Obj. ID: 50518
Jewish Funerary Art Site of the Jewish cemetery in Wyszków, Poland
According to ESJF European Jewish Cemeteries Initiative, until the establishment of the cemetery in the 1820s, the Jews of Wyszków and its vicinity were buried in the cemeteries of whichever Jewish community they were subject to at the time. The cemetery was eventually established 1.5 km north-east of the city centre, among fields. It was shaped liked an irregular polygon (like a triangle) with an area of about 4 hectares (ha). In the interwar period, it was enclosed with a brick wall, and it was not covered with trees.

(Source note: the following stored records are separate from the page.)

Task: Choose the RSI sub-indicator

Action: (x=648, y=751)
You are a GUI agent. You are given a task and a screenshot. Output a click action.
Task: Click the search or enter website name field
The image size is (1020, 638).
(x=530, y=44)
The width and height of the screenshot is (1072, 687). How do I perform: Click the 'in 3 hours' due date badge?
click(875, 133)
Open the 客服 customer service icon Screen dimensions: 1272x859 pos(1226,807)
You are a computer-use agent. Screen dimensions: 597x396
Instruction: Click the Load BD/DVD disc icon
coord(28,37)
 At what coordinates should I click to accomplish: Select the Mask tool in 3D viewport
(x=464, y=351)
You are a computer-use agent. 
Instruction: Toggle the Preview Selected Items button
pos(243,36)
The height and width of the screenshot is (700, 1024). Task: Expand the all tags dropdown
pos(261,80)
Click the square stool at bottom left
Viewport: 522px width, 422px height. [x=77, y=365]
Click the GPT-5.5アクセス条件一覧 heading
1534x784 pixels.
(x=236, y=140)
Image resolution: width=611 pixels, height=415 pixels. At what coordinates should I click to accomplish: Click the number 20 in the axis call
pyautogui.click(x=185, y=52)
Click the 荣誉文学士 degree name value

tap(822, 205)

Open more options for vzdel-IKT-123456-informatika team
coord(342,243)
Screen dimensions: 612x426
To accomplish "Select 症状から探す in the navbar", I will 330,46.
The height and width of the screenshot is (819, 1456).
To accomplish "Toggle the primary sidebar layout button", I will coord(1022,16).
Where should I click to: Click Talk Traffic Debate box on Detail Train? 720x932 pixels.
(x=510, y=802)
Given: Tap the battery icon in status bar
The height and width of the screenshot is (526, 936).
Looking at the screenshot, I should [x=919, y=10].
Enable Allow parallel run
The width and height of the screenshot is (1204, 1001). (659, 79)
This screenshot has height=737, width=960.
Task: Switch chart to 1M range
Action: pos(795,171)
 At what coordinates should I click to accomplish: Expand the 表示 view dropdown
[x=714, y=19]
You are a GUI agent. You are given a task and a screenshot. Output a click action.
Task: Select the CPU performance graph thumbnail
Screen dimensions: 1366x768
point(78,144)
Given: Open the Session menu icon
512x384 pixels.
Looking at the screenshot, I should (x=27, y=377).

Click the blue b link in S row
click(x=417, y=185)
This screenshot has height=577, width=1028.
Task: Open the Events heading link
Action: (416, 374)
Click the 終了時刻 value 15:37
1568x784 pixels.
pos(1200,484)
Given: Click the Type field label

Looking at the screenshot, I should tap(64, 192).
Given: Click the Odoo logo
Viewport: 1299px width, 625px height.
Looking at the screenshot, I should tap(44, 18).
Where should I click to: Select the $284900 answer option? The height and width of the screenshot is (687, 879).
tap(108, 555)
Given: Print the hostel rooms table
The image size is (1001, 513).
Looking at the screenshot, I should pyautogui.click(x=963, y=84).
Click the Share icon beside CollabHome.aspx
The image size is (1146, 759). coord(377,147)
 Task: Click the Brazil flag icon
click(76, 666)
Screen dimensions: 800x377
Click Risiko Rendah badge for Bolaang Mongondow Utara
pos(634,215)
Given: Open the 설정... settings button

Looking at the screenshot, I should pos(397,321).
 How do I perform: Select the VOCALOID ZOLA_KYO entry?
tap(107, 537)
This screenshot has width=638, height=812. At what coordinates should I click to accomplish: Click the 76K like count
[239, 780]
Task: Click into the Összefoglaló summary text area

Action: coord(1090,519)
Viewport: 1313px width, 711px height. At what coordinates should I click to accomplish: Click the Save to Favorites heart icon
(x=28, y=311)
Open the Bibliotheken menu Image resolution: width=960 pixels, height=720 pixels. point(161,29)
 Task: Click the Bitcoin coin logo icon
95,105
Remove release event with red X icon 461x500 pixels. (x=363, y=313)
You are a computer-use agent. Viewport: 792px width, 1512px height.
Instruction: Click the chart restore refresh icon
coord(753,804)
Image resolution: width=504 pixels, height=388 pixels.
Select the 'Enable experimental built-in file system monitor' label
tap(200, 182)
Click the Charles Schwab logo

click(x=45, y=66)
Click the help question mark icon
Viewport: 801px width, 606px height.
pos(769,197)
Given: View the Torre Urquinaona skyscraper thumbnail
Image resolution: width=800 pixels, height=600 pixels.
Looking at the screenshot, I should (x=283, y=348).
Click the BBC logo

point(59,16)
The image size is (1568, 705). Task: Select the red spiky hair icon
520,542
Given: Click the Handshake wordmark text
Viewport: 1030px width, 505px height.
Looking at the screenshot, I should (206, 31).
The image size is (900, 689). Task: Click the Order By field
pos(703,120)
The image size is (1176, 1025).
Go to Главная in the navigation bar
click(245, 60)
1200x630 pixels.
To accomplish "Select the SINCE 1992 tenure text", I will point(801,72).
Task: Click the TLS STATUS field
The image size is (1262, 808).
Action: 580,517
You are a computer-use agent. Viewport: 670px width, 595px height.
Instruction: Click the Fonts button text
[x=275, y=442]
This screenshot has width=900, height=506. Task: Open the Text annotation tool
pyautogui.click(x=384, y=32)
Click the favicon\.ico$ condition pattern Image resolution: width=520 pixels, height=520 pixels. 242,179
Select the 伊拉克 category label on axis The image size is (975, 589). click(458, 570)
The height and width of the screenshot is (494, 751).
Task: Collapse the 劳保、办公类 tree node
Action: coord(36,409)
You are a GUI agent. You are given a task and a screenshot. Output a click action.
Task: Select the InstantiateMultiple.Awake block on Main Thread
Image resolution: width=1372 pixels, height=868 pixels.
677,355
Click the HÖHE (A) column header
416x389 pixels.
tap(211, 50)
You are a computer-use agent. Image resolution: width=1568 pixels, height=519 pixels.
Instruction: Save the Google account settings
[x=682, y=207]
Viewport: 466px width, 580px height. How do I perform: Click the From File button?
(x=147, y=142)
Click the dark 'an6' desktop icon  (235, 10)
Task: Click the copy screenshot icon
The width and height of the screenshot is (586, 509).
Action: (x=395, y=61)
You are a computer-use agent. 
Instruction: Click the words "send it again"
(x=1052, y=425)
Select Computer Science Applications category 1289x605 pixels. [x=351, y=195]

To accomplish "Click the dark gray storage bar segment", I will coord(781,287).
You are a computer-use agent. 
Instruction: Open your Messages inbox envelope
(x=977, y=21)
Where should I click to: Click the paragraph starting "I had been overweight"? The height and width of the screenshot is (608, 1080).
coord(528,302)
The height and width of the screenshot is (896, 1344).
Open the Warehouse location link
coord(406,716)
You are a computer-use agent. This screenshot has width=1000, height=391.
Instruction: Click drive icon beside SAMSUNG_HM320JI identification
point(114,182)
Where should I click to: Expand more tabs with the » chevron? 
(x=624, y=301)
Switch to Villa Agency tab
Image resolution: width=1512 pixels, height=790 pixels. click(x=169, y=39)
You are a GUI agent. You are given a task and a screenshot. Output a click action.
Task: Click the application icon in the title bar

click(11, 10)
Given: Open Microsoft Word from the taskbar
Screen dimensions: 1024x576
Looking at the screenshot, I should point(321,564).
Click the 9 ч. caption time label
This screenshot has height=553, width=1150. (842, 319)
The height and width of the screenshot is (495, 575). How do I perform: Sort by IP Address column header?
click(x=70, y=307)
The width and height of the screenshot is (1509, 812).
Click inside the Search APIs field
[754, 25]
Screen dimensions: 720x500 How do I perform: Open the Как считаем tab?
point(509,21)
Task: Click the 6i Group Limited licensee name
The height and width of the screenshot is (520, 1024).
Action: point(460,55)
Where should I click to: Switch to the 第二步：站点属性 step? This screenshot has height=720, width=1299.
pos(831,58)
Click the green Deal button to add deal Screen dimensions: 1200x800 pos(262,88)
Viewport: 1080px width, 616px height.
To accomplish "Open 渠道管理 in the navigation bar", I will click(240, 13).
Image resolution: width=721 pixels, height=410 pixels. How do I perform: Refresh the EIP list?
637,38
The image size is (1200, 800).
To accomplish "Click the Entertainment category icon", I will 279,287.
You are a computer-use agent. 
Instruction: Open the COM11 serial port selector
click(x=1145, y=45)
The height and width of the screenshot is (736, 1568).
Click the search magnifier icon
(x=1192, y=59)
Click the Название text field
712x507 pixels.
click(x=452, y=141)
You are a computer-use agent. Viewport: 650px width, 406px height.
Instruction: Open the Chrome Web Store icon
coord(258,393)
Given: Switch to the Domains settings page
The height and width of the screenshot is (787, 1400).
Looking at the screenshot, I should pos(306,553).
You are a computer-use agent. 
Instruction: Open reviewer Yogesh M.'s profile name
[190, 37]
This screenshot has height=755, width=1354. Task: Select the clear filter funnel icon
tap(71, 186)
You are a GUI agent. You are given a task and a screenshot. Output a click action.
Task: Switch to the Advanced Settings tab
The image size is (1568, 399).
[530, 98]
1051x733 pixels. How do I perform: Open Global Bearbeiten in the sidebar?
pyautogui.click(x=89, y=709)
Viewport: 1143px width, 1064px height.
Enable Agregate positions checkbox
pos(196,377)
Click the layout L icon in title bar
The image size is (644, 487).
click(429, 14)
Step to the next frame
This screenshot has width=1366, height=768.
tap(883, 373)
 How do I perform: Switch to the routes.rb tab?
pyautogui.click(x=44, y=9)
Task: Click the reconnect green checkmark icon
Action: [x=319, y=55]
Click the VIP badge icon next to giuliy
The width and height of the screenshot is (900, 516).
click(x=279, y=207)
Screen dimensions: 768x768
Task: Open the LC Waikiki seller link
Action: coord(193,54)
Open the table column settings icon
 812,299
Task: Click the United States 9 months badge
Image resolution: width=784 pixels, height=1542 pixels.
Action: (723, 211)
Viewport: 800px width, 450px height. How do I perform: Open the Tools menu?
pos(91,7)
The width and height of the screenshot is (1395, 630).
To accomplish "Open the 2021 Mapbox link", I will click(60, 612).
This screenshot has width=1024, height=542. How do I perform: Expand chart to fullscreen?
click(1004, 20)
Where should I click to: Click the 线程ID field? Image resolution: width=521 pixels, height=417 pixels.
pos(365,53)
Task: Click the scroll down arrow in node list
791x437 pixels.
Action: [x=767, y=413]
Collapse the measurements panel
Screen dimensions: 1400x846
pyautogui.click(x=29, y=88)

There was a caretaker’s house next to the cemetery. During World War II, the cemetery was totally devastated. The fence was torn down, and the tombstones were taken away for construction purposes. After the Soviet occupation in 1944, the area was plowed, then used as a pasture, farmland, sand mine, and partially built over with residential houses. From the 1990s, tombstones found in the city were gathered and, in 1997, were placed in the lapidary monument in the recovered area of the cemetery (1.5 ha). The wall-shaped lapidarium contains 82 fragments of tombstones. They are traditional stelae made of sandstone, granite, and marble. There is a memorial for the cohen’s section.